During the Christmas Holidays I spent a few days in the Dolomites where the vegetation is characterized by forests with Spruce Pines (Picea Abies) and Larches (Larix Decidua Miller).
These woods inspired me to write this brief article on some of the curious features of conifers, whose evergreen leaves are long, thin and have a needle-like appearance or are flat, triangular and scale-like.
I would like to begin by telling you a story of something that happened to me about 25 years ago and that I like to share with my students in my ecology classes. A dear friend of mine that nurtures a great respect for the environment, upon his return from a skiing vacation, calls me troubled by the amount of arid forests that he saw when skiing due to, according to him, acid rain.

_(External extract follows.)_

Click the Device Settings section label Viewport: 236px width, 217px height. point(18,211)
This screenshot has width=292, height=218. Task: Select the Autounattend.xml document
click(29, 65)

At first I was astonished by what he was telling me, even with my expertise back then, seemed somewhat alarmist. I thought about this for a few minutes and doubted that this could be so.
My doubt was proven to be well founded after looking into the matter: my friend had mistaken the larch forest, deciduous trees which lose their leaves in the autumn, for dead trees due to acid rain. Fortunately, without taking too lightly the pollution problem, my friend was way off base.
In fact, the error may have been made because generally, as said before, the conifers are evergreens consisting of different categories of trees such as pines, firs, cedars, cypresses, redwoods etc.
In truth there are a few exceptions, or rather, there are only three kinds in the whole world that lose their needles in the winter. Of these only the genus Larix includes a species typical of the European and Italian vegetation: the European Larch. The others are made up of the Dawn Redwood (Metasequoia Glyptostroboides Hu & Cheng) and by the Taxodium Distichum (L.) Rich, also known as the “bald cypress”.
These last two plants are used as ornamental plants in Italy. The subfamily of the taxodioideae are especially found near ditches or ornamental lakes where it develops the characteristic “pneumatophore” known as aerating roots. They are woody projections sent above the normal water level, roughly vertically from the roots enabling plants to breathe air in habitats that have waterlogged soil.
In Lucca you can find a fine exemplar in the center of the pond of the botanical garden. Different exemplars can be found at the city hospital. Other exemplars of taxodioideae can be found, for example, on the Madre island on Lago Maggiore.